### Data excerpts ###

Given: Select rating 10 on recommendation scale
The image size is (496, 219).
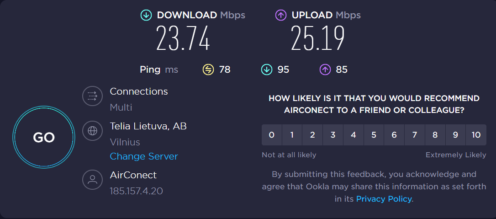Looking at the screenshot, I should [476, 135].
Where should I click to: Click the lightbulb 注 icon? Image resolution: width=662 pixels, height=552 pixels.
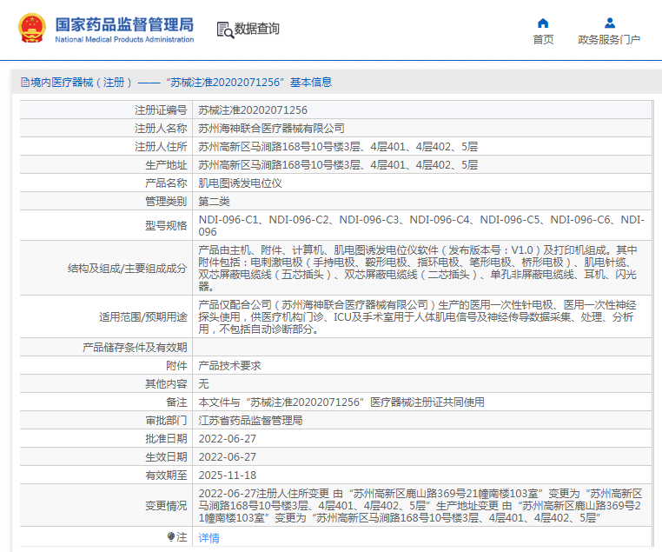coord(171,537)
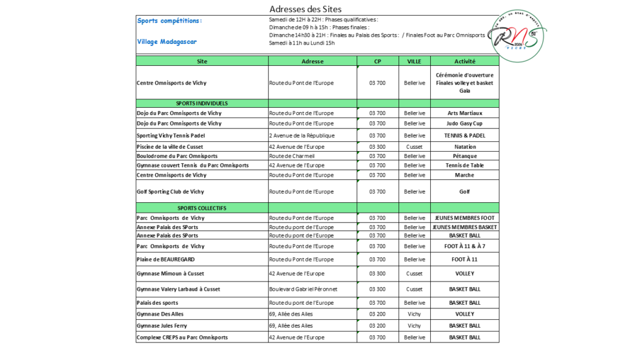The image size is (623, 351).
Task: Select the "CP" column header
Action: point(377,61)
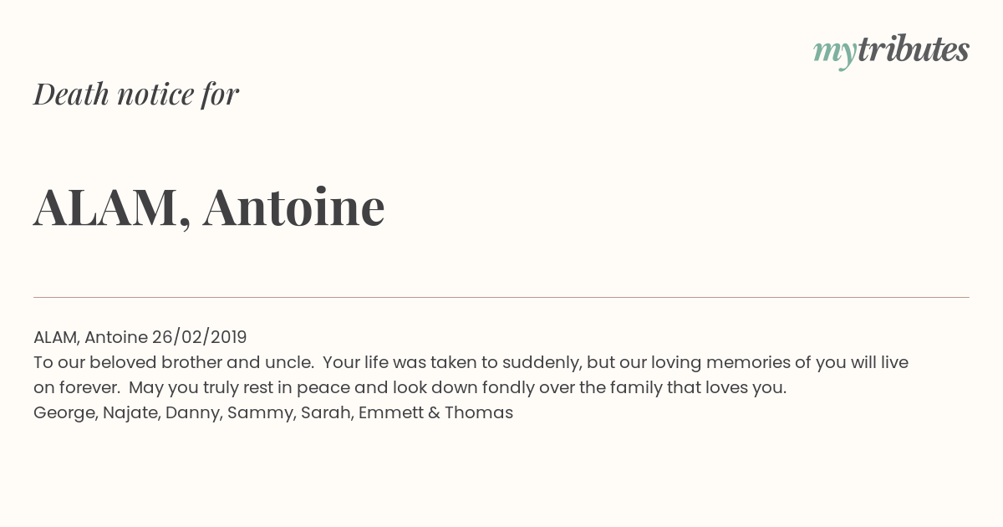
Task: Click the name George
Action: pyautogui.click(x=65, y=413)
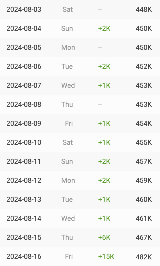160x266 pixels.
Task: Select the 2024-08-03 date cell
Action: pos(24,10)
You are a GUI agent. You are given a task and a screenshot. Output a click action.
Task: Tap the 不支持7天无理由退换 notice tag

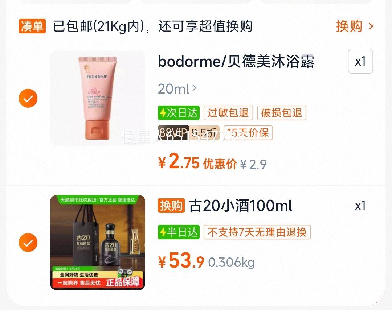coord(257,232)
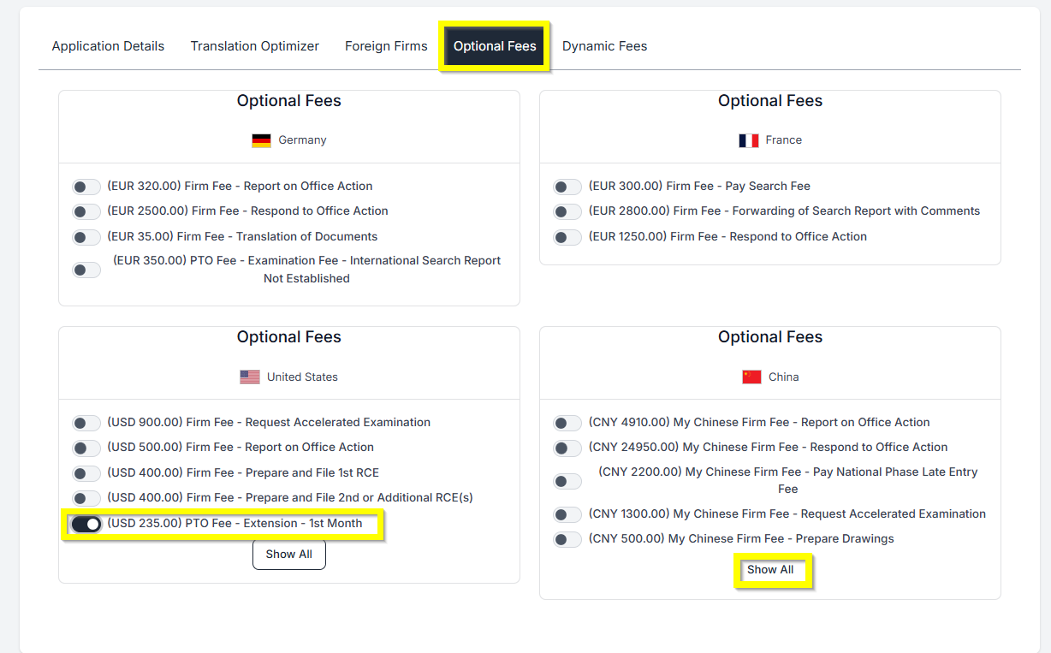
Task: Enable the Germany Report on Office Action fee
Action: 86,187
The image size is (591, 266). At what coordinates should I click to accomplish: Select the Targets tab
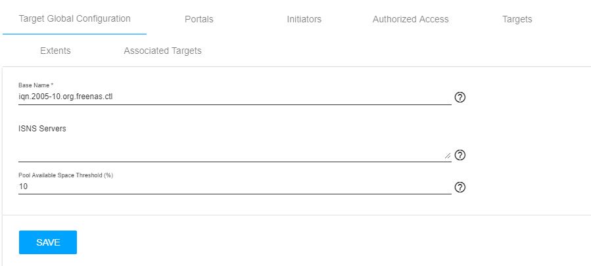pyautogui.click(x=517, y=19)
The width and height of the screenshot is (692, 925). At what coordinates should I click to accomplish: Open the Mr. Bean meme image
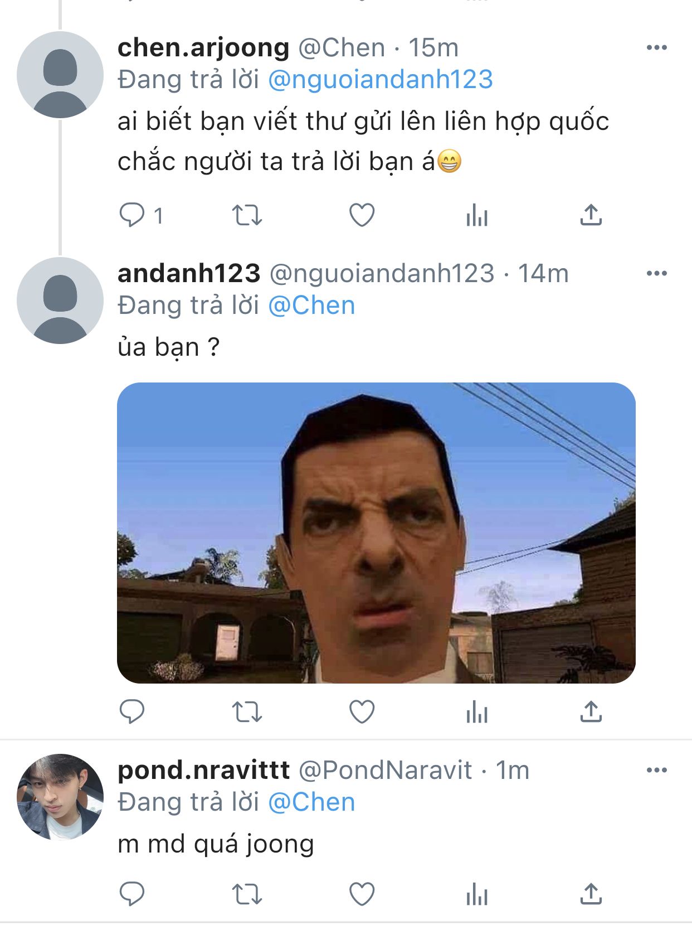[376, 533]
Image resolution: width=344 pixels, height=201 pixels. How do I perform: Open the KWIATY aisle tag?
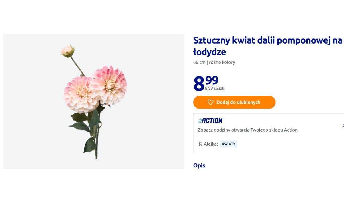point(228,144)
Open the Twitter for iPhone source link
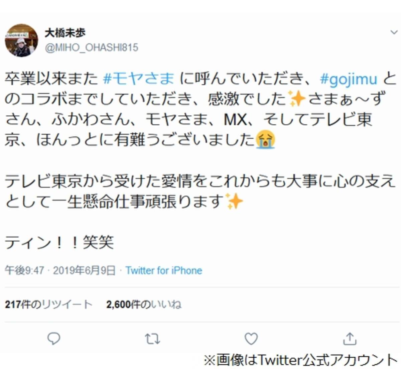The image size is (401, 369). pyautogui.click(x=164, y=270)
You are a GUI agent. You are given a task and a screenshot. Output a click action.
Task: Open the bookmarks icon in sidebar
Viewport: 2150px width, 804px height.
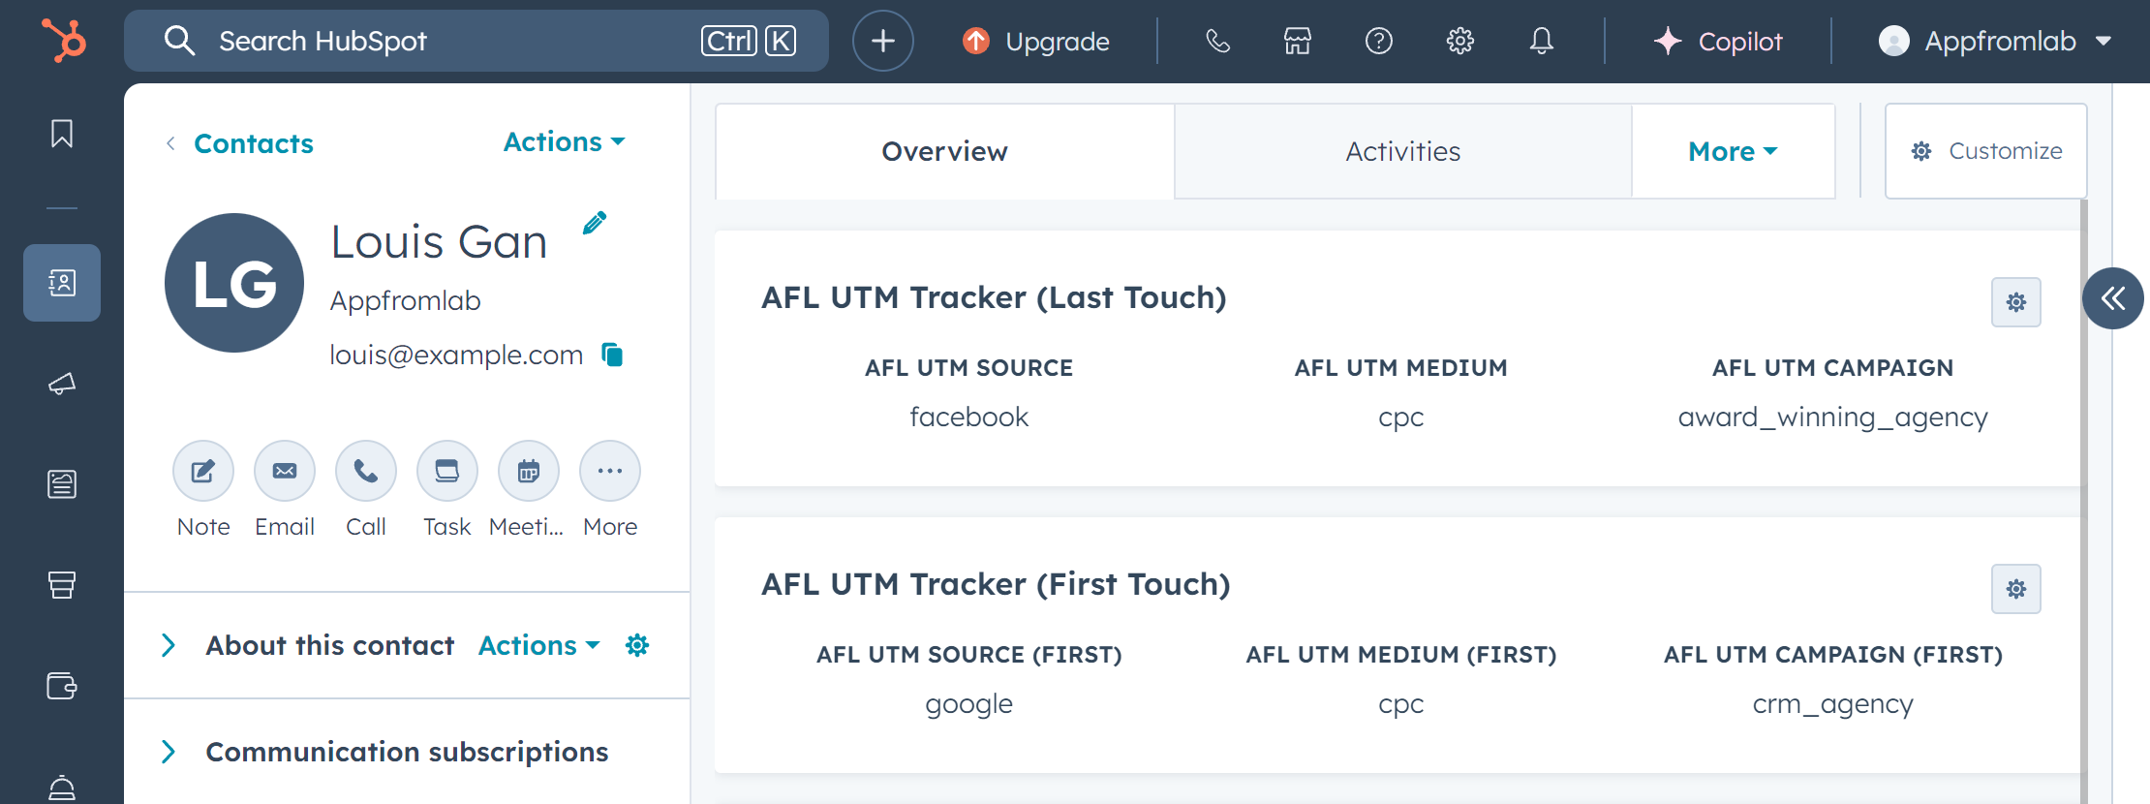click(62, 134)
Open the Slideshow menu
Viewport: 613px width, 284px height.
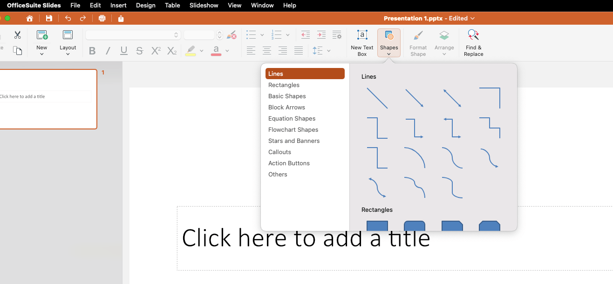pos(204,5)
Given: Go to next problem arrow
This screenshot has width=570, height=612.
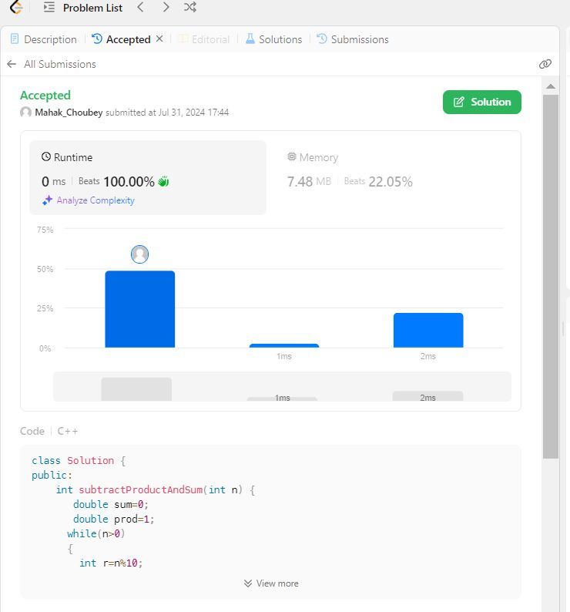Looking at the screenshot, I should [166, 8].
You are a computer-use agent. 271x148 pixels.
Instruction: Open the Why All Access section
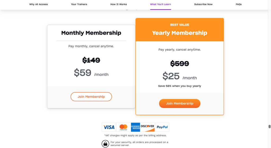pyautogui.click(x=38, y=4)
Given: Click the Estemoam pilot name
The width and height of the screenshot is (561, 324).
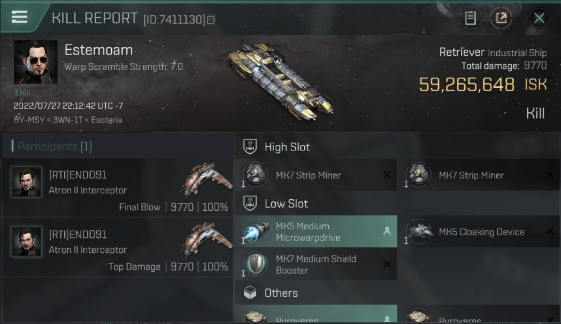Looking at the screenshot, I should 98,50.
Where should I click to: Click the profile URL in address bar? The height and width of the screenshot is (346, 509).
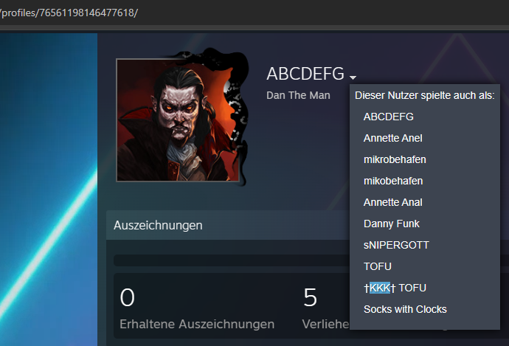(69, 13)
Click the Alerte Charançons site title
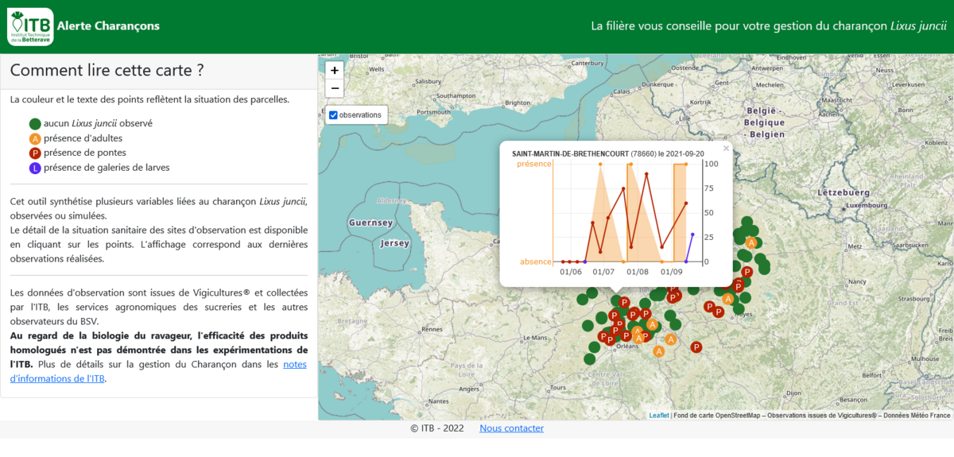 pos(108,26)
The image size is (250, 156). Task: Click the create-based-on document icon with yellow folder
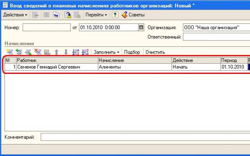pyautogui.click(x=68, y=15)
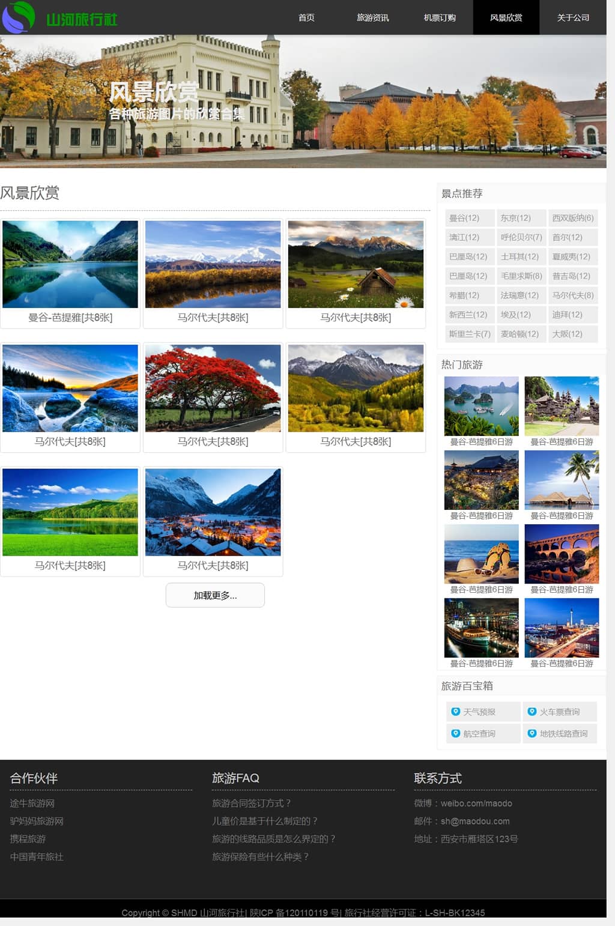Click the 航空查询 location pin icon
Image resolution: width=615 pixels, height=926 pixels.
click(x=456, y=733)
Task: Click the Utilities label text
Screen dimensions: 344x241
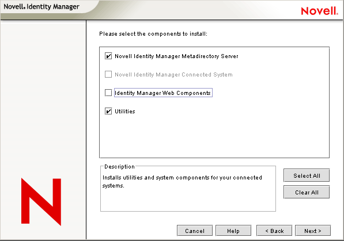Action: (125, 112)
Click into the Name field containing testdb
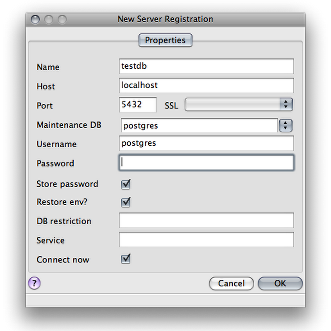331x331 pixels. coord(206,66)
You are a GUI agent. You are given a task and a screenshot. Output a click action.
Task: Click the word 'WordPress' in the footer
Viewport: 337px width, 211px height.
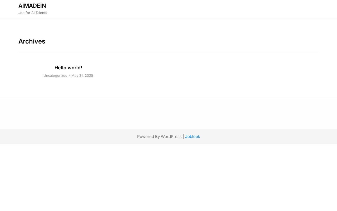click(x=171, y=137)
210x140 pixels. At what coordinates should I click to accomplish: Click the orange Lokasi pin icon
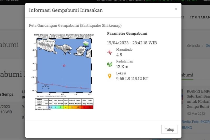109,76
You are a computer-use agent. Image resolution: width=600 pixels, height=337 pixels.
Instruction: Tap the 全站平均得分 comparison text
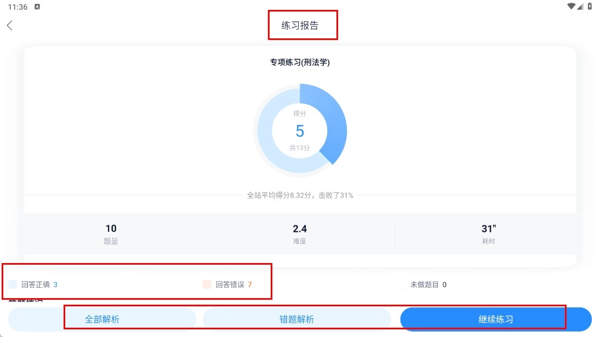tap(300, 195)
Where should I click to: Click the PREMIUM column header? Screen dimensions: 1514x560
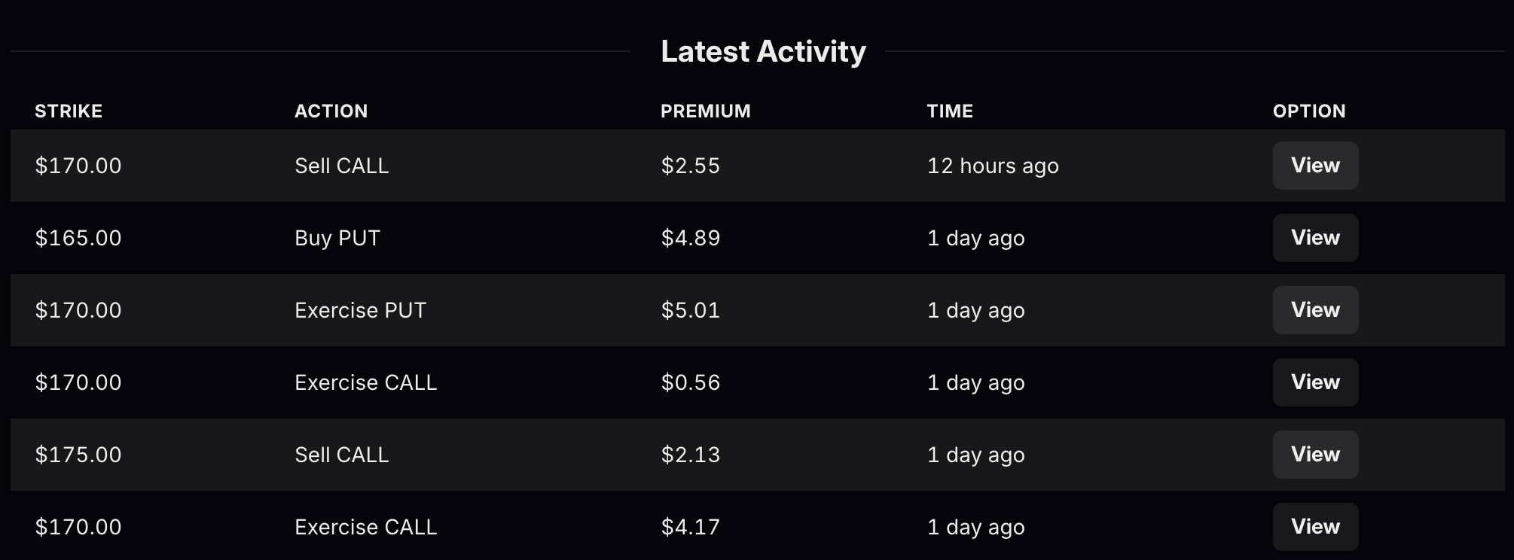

###

Required action.
Please set down each line of the listing above word for word, skipping any pictures.

Your solution.
Given: Select rating 10 on recommendation scale
The image size is (496, 219).
Looking at the screenshot, I should [476, 135].
Where should I click to: Click the lightbulb 注 icon? Image resolution: width=662 pixels, height=552 pixels.
coord(171,537)
The image size is (623, 351).
Task: Select the "CP" column header
Action: point(377,61)
Task: Click the name George
Action: pyautogui.click(x=65, y=413)
160x266 pixels.
Task: Select the 2024-08-03 date cell
Action: pos(24,10)
You are a GUI agent. You are given a task and a screenshot. Output a click action.
Task: Tap the 不支持7天无理由退换 notice tag

coord(257,232)
Task: Enable the Germany Report on Office Action fee
Action: 86,187
The image size is (591, 266). At what coordinates should I click to accomplish: Select the Targets tab
pyautogui.click(x=517, y=19)
The width and height of the screenshot is (692, 925). At what coordinates should I click to accomplish: Open the Mr. Bean meme image
[376, 533]
Image resolution: width=344 pixels, height=201 pixels. How do I perform: Open the KWIATY aisle tag?
point(228,144)
Open the Twitter for iPhone source link
The image size is (401, 369). pyautogui.click(x=164, y=270)
You are a GUI agent. You are given a task and a screenshot. Output a click action.
Task: Open the bookmarks icon in sidebar
Viewport: 2150px width, 804px height.
click(62, 134)
Open the Slideshow menu
Viewport: 613px width, 284px height.
pos(204,5)
Given: Go to next problem arrow
This screenshot has width=570, height=612.
Looking at the screenshot, I should [166, 8].
You are a computer-use agent. 271x148 pixels.
Instruction: Open the Why All Access section
pyautogui.click(x=38, y=4)
Given: Click the Estemoam pilot name
The width and height of the screenshot is (561, 324).
Looking at the screenshot, I should 98,50.
Where should I click to: Click the profile URL in address bar? The height and width of the screenshot is (346, 509).
(69, 13)
Click the Alerte Charançons site title
 pos(108,26)
The image size is (250, 156). Task: Click the create-based-on document icon with yellow folder
pyautogui.click(x=68, y=15)
Click the 航空查询 location pin icon
Image resolution: width=615 pixels, height=926 pixels.
click(x=456, y=733)
Task: Click the Utilities label text
Screen dimensions: 344x241
Action: (125, 112)
Click into the Name field containing testdb
331x331 pixels. coord(206,66)
You are a GUI agent. You are given a task and a screenshot. Output a click action.
Task: Click the word 'WordPress' in the footer
Viewport: 337px width, 211px height.
click(x=171, y=137)
210x140 pixels. At what coordinates should I click to accomplish: Click the orange Lokasi pin icon
109,76
You are a computer-use agent. Image resolution: width=600 pixels, height=337 pixels.
Instruction: Tap the 全站平均得分 comparison text
tap(300, 195)
Where should I click to: Click the PREMIUM column header? Screen dimensions: 1514x560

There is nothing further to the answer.